She faced tough odds and came out on top
“I had a good childhood,” says Nancy Weaver. Some would say it was idyllic: brought up in a pleasant neighborhood in Minneapolis. Dad a corporate exec with General Mills, Mom at home taking care of their four kids. A close family, three girls and a boy. Summers spent camping, swimming and bicycling. “I was a really good student,” she admits: among the top two or three percent in her high school class of 550, good enough in math to tutor some of her classmates. She was a girl scout, quiet and reserved. She had a part-time job with the Humane Society and thought she might become a veterinarian for her career. How much more idyllic could it get?

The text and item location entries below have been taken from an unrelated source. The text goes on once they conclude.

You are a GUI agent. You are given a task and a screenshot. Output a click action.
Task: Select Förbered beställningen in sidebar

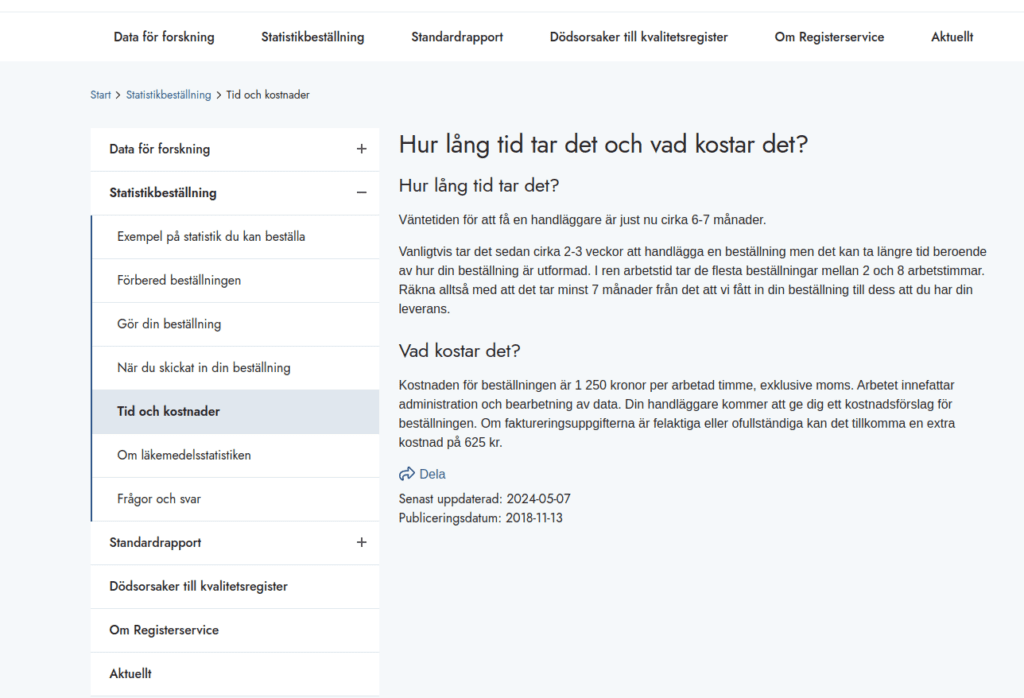[179, 280]
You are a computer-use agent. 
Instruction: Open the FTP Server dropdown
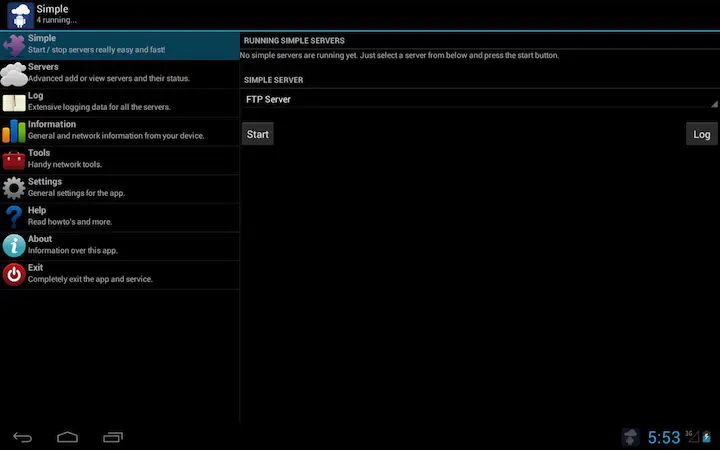pyautogui.click(x=480, y=100)
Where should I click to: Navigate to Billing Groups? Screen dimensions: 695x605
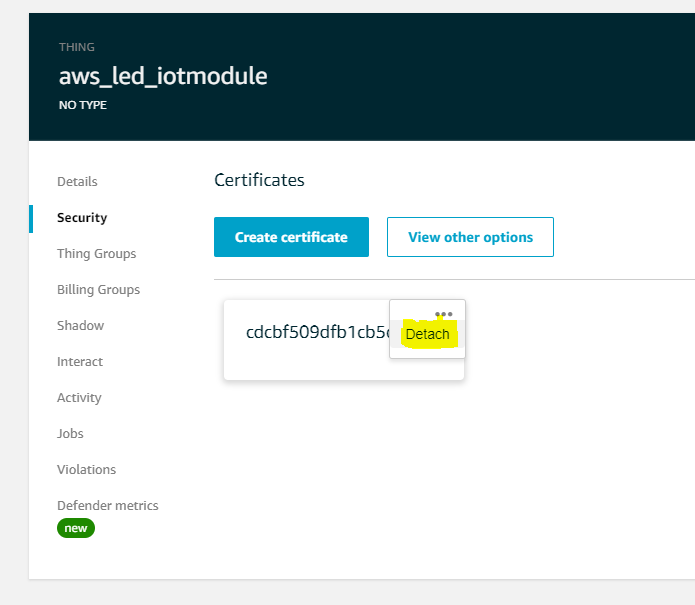click(x=98, y=290)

Her views matured after she entered the University of Denver in Colorado (known locally as DU). “I wanted to save the world,” she says. That was in the 1970s, when our country was embroiled in the unpopular Vietnam War and the world, then as now, needed saving. Her dad had encouraged in her a love of football, and she became a lifelong fan of the Denver Broncos. She also took up flag football on the DU women’s team, The Party Sisters. Her position? Defensive end. “I loved to sack the quarterbacks,” she confesses, revealing a certain spunk that might not have shown up in high school. It showed up again in her working career.
At DU she majored in psychology and sociology, and though she still wanted to save the world, she was realistic enough to know that wouldn’t happen. As she puts it, “For a few years I worked in a stream of poorly paid, thankless jobs, and to quote an old Bonnie Raitt song, I crossed the line for the dollar sign.” She took some classes at business school to learn computer skills and was able, in 1984, to land a job with Martin Marietta, a large aerospace company with operations around the country. The corporation “didn’t necessarily match my values or passions,” she says. “I was a liberal, socially conscious peacenik joining a conservative defense company.” She started in the clerical pool, but with her smarts and willingness to work hard, she was given a position in engineering, where advancement would be much more likely.
But she had two strikes against her: She was a woman in a man’s industry, and she was a “soft science” major in a company where engineers and techs reigned supreme. The culture she was entering was competitive and fast-paced, with no holds barred. “Kindness wasn’t a company value at the time,” she remembers.
She took her share of bruises. Her first boss berated her loudly in their in-office meetings, once bringing her to the point of tears. She survived the tongue-lashing, and she took her dad’s advice to “work harder, work better.” She had thought about leaving the company, but didn’t. She came to understand that most men she dealt with didn’t know what to do with her, so they treated her like a wife or daughter or secretary. “On one occasion I was at the secretary’s desk to write her a note, and an engineer mistook me for the secretary. In those early days, things like that happened more than once.”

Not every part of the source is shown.